Problem to work on:
Your response should contain every record below, copied exactly.
Records for this task START
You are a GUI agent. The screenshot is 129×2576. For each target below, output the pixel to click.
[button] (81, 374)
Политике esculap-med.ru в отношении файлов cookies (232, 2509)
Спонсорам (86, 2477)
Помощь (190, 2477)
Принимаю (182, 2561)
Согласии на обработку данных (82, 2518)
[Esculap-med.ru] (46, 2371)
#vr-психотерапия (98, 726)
Records for this task END
Exercise answer:
You are a GUI agent. The screenshot is 129×2576. For each target below, output the pixel to click.
[button] (81, 374)
Политике esculap-med.ru в отношении файлов cookies (232, 2509)
Спонсорам (86, 2477)
Помощь (190, 2477)
Принимаю (182, 2561)
Согласии на обработку данных (82, 2518)
[Esculap-med.ru] (46, 2371)
#vr-психотерапия (98, 726)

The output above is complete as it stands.